> _Textauszug_

Ich kenne dein Koordinatensystem nicht - dass x links und rechts entspricht, war nur eine Vermutung. Es gibt da natürlich diverse andere Betrachtungen.. falls du es nicht hinbekommst, müsstest du dein Koordinatensystem mal genauer erklären und was der obige Code genau bedeutet, also was in dem Fall this und o sind.


----------



## Jannik 123456 (1. Dez 2013)

also x 0 ist links und y 0 ist unten
this ist der spieler und o ist das objekt mit welchem der spieler zusammenstößt :s
angefangen zu zeichnen wird unten links in der ecke des objektes so das die mitte die x koordinate + die breite /2 ist (mitte auf der x ebene)


----------



## jonas.r (1. Dez 2013)

Sehr gute Kollisions-Tutorials:
Kollisionserkennung - YouTube

Liebe Grüße,

Jonas


----------



## Jannik 123456 (2. Dez 2013)

Hmm erstmal danke^^ aber die koolisionsabfrage ansich ist nicht das problem, eher das "vermeiden" von überschneidungen, nur weiß ich nicht, wie das funktionieren soll, eine idee von mir war das bevor der spieler verschoben wird geguckt wird ob der (in diesem beispiel nur) x wert + die geschwindigkeit mit einem objekt zusammenstößt, und wenn ja dass dann die bewegung abgebrochen wird, jedoch hat dies aucht nicht wirklich gut geklappt, im ganzen such ich ja eher nach einer art konvention oder norm, wie man solche probleme löst anstatt nur dieses eine problem von mir zu lösen, das mit den vektoren hat nur (wahrscheinlich wegen meiner dummheit) in maßen funktioniert, da wenn der spieler oben auf dem block steht der x vektor immernoch positiv sein kann, was dazu führen würde, dass man sich nicht mehr bewegen könnte :s


----------

(Einträge zu Zielkoordinaten)
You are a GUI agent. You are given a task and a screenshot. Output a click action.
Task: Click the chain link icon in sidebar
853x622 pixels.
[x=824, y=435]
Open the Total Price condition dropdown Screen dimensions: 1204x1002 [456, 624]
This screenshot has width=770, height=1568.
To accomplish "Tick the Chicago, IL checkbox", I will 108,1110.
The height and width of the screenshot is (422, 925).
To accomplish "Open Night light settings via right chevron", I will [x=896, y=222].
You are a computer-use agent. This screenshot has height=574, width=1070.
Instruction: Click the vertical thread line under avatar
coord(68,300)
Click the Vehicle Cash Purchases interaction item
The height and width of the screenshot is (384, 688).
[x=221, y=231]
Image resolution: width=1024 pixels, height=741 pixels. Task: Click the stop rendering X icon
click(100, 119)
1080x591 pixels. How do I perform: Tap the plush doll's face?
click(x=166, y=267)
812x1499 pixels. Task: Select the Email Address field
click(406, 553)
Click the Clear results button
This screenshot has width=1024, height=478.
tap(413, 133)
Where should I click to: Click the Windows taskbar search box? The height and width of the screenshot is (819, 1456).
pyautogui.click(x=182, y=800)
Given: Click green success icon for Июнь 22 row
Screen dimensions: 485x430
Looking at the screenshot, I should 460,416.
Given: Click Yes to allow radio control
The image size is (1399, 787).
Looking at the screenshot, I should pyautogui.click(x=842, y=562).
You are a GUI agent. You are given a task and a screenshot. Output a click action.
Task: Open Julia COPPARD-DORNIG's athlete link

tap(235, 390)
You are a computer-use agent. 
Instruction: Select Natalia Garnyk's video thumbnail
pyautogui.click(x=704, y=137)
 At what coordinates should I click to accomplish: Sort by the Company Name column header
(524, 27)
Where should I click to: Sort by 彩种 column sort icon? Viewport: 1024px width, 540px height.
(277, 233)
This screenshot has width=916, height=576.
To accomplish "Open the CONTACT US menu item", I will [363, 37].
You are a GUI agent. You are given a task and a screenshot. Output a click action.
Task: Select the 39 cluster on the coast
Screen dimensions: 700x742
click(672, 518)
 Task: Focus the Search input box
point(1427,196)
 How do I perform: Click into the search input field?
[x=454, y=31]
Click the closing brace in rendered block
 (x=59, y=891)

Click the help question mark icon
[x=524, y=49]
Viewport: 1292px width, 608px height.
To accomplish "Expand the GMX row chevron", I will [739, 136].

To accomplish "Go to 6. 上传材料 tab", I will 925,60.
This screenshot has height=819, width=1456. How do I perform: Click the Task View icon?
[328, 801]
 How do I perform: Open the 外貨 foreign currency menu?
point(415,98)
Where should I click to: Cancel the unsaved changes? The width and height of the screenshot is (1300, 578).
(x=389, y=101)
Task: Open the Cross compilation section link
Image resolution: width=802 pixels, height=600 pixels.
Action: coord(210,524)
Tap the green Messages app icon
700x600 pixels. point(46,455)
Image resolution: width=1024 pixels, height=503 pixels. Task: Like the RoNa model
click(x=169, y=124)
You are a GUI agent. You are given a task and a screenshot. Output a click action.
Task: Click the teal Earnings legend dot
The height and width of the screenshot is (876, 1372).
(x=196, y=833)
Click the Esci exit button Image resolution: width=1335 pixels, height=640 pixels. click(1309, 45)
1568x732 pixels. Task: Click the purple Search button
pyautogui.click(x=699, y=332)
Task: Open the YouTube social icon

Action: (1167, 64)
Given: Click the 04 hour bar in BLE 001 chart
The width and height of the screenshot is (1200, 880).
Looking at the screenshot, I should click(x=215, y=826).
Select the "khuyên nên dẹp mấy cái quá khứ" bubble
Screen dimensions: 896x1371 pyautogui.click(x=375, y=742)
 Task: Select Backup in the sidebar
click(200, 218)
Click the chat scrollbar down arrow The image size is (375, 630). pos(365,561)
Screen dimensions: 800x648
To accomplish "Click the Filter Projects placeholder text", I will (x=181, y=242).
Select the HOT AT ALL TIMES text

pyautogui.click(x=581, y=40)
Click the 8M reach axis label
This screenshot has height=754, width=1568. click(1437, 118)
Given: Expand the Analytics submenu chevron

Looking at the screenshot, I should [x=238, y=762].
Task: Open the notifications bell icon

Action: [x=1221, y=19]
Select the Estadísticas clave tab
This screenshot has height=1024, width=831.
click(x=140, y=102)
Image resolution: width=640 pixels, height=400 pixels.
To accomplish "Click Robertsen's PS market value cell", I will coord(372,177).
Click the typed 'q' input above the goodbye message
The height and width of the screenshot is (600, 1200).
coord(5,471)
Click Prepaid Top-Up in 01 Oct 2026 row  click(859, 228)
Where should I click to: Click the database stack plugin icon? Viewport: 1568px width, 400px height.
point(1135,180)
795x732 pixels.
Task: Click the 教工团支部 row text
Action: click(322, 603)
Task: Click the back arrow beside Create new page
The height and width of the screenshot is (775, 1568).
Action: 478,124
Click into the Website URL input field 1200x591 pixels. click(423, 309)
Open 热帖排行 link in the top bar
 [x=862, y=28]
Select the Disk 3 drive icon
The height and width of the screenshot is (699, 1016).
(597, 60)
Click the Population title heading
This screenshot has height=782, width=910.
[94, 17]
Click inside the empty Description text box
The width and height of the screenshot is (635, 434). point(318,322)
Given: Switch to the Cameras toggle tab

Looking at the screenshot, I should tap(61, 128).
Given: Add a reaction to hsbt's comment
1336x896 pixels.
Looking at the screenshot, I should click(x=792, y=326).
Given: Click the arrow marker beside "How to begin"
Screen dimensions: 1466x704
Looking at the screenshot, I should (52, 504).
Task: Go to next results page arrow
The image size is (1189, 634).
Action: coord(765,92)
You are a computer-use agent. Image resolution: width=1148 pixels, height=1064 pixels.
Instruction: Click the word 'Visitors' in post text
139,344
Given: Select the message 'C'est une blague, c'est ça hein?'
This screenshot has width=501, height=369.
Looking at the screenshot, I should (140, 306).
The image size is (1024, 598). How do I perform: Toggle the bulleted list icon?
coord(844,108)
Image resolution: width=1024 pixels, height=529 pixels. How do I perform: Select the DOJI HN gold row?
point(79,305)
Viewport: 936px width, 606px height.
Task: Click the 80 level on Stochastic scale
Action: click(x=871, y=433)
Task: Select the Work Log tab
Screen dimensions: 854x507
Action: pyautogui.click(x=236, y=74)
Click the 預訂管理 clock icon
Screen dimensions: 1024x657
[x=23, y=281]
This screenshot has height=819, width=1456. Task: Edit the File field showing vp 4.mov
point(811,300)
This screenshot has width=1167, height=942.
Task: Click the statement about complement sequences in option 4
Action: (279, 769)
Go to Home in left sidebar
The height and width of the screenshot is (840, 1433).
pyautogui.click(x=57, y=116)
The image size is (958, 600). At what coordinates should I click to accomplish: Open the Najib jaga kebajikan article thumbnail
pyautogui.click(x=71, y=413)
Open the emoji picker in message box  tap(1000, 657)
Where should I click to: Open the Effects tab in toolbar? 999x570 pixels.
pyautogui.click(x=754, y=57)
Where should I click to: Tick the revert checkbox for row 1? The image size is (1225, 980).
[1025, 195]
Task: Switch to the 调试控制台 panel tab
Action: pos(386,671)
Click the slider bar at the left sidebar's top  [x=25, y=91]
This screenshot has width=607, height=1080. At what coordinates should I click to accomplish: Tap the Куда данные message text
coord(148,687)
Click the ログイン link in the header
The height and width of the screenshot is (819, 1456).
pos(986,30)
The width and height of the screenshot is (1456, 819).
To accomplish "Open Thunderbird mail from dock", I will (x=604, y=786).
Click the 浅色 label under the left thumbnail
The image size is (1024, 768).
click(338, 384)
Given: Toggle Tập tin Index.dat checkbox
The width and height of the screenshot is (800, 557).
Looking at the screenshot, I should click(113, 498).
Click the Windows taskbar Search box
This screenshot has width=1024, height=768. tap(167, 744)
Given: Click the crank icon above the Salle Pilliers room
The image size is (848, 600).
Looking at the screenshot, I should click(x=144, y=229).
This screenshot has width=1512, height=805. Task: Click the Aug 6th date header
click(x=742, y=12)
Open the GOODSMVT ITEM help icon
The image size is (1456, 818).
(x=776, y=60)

> _Aufgabe A_
An welcher Stelle eines Objekts beginnt laut dem Forenbeitrag über Kollisionen das Zeichnen?
> _Aufgabe B_
Gib an, wie viele Zeilen der Einträge die Zeichenfolge „above“ enthalten, wobei Groß- und Kleinschreibung zu beachten ist. Nenne nur die Zahl.
Der Textauszug und die Einträge stammen aus unterschiedlichen Quellen.

> _Lösung A_
Unten links in der Ecke des Objekts.

> _Lösung B_
2